## Exercise aim
Search the listing below for the line containing "Accept (1190, 1896)". From there through the line containing "Email (678, 1359)", transcribe every line exactly, both ends included.

## Records to process
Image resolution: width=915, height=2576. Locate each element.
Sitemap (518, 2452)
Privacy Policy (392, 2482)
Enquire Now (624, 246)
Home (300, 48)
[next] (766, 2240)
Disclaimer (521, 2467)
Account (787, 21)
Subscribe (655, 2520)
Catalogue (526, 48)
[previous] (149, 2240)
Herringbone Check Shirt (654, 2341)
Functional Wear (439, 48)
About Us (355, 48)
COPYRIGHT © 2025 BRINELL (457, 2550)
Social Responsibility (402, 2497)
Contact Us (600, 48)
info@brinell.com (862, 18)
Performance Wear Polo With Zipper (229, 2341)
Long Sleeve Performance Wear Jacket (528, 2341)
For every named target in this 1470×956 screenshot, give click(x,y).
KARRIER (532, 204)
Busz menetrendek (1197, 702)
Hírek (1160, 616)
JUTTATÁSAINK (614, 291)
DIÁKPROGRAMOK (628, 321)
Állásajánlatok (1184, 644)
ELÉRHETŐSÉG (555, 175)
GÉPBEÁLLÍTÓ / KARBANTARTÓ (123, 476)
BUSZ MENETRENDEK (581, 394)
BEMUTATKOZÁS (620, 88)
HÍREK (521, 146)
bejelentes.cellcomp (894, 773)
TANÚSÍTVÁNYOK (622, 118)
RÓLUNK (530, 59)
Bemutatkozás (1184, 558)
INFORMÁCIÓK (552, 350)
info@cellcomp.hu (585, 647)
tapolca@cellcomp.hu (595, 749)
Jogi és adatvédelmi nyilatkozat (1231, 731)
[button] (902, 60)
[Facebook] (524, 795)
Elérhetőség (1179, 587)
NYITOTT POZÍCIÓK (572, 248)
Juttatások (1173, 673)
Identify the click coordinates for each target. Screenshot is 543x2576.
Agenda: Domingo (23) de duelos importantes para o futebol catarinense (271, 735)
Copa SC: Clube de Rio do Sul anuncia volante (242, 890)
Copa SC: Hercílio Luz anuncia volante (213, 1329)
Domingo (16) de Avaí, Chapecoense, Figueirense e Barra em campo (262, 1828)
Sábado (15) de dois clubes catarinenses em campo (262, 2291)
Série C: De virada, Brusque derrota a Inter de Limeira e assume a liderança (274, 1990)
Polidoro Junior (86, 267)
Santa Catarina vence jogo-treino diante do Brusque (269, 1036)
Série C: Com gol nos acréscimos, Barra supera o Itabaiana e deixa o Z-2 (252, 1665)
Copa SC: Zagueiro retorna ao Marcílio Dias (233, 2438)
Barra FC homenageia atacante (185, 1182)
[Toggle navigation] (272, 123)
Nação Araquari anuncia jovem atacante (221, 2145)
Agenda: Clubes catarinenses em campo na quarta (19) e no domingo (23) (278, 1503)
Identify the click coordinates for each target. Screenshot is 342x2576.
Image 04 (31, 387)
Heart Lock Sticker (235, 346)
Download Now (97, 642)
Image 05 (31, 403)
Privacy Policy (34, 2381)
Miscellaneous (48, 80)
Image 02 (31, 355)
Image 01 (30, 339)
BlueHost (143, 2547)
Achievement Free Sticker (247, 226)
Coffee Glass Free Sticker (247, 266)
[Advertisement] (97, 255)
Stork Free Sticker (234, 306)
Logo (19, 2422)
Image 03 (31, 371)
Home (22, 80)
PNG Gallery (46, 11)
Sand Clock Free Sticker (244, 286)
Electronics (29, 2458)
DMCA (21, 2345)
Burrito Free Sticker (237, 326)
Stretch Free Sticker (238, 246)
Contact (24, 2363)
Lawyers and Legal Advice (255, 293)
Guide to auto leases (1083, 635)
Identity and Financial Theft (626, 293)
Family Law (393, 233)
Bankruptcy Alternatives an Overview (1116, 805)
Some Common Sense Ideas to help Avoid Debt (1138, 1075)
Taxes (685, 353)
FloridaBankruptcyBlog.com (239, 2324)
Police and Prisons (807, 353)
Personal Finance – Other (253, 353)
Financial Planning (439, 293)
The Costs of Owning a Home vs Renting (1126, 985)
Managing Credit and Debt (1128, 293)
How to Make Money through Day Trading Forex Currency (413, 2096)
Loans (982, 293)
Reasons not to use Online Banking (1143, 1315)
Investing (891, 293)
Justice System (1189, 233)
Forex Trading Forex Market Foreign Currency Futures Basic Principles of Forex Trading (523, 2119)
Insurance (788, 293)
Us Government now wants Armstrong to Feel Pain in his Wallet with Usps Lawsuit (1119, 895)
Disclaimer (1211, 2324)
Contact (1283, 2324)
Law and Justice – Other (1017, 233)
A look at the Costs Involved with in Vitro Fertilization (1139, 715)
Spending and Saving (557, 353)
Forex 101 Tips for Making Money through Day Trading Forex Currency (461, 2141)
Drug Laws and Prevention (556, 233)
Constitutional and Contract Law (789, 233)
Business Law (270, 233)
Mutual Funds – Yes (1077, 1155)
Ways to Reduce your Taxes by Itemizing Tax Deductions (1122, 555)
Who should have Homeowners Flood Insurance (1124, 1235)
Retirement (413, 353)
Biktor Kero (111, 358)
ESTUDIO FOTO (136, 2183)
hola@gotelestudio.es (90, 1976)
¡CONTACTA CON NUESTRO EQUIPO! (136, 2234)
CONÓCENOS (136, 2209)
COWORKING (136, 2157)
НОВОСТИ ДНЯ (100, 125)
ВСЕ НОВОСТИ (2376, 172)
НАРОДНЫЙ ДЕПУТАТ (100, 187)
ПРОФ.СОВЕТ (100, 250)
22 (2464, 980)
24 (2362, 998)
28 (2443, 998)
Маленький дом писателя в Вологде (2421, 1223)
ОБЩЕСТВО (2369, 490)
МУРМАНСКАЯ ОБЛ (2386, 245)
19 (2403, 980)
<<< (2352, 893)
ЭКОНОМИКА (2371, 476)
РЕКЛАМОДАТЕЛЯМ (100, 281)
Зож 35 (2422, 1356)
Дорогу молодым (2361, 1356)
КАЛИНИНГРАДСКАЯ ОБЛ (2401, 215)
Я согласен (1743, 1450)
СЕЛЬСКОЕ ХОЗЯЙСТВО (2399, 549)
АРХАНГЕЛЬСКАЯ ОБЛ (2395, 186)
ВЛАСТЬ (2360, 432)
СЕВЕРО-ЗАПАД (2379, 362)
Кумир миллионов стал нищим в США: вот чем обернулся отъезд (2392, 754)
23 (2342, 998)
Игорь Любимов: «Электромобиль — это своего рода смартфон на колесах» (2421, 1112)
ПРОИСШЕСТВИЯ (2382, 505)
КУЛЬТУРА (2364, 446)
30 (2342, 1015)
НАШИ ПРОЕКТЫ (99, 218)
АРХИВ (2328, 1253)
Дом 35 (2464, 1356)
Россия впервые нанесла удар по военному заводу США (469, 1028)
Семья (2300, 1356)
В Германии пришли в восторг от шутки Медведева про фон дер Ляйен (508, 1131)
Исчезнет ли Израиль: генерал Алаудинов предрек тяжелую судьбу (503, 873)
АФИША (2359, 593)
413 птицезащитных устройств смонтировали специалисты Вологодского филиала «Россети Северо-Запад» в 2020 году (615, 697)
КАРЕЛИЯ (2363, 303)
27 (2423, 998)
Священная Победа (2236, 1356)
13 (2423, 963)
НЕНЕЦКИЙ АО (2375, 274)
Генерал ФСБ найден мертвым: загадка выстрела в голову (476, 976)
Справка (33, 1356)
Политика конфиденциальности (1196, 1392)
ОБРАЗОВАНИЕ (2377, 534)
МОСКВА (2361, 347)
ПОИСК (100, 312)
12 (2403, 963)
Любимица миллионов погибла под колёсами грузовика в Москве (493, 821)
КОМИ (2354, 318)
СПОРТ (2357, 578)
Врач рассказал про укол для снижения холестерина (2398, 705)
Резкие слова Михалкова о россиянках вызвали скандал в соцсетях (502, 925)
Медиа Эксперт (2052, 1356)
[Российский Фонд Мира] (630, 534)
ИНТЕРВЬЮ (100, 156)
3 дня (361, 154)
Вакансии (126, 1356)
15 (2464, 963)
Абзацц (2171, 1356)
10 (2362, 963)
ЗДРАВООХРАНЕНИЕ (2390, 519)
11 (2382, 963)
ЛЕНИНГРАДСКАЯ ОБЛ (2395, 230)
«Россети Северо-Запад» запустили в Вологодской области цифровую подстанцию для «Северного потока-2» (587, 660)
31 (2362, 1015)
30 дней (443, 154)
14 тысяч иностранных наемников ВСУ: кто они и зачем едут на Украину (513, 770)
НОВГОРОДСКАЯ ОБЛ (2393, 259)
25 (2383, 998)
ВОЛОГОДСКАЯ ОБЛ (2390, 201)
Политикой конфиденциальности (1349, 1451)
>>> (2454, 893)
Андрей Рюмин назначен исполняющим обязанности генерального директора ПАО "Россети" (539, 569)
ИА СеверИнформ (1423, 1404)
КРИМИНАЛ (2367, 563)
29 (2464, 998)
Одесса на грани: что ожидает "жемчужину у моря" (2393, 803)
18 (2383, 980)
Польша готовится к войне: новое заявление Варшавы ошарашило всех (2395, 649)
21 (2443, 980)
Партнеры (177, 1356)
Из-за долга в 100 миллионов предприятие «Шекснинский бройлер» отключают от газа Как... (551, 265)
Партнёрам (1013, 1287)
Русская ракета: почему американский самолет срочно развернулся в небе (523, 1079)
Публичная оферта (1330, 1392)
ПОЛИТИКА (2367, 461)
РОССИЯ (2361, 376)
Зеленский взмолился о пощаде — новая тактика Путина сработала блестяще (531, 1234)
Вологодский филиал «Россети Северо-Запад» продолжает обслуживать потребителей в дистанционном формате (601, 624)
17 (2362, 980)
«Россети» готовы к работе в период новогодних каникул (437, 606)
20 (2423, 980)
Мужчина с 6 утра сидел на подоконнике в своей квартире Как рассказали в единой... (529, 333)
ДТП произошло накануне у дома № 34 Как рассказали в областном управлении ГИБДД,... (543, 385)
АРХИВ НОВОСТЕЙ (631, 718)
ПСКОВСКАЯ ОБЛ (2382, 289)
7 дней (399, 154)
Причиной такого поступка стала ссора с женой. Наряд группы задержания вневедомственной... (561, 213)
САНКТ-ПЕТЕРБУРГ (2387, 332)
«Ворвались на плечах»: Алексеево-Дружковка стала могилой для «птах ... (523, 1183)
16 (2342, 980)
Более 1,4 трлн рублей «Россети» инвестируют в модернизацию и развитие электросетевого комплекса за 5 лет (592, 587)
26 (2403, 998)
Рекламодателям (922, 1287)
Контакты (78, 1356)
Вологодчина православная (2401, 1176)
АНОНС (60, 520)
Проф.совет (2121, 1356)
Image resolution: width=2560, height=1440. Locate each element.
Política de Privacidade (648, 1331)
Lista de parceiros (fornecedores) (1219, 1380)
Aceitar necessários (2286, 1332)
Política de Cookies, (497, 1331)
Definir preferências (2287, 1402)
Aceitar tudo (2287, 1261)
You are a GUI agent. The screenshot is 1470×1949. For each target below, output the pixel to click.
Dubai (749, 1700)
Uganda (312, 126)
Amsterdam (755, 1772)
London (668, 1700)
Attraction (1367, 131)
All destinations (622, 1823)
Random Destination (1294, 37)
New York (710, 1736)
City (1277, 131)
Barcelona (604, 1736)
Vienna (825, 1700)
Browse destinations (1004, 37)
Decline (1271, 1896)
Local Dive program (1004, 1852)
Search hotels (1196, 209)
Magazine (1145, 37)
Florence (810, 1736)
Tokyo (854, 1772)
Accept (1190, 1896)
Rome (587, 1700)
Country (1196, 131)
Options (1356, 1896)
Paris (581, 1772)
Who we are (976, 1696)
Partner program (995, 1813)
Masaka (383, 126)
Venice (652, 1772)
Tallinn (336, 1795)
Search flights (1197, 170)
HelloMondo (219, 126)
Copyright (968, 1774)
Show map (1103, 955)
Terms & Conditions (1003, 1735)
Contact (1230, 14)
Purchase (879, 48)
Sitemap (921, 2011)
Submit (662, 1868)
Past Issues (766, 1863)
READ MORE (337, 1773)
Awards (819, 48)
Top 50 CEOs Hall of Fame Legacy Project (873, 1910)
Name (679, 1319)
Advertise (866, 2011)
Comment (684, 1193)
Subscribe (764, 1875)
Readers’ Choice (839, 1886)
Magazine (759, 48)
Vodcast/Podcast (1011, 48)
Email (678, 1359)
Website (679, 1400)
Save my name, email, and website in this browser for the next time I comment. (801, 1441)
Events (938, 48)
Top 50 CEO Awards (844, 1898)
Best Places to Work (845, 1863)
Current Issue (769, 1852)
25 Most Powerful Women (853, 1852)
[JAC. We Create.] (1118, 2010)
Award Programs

## Your solution
Accept (1190, 1896)
Rome (587, 1700)
Country (1196, 131)
Options (1356, 1896)
Paris (581, 1772)
Who we are (976, 1696)
Partner program (995, 1813)
Masaka (383, 126)
Venice (652, 1772)
Tallinn (336, 1795)
Search flights (1197, 170)
HelloMondo (219, 126)
Copyright (968, 1774)
Show map (1103, 955)
Terms & Conditions (1003, 1735)
Contact (1230, 14)
Purchase (879, 48)
Sitemap (921, 2011)
Submit (662, 1868)
Past Issues (766, 1863)
READ MORE (337, 1773)
Awards (819, 48)
Top 50 CEOs Hall of Fame Legacy Project (873, 1910)
Name (679, 1319)
Advertise (866, 2011)
Comment (684, 1193)
Subscribe (764, 1875)
Readers’ Choice (839, 1886)
Magazine (759, 48)
Vodcast/Podcast (1011, 48)
Email (678, 1359)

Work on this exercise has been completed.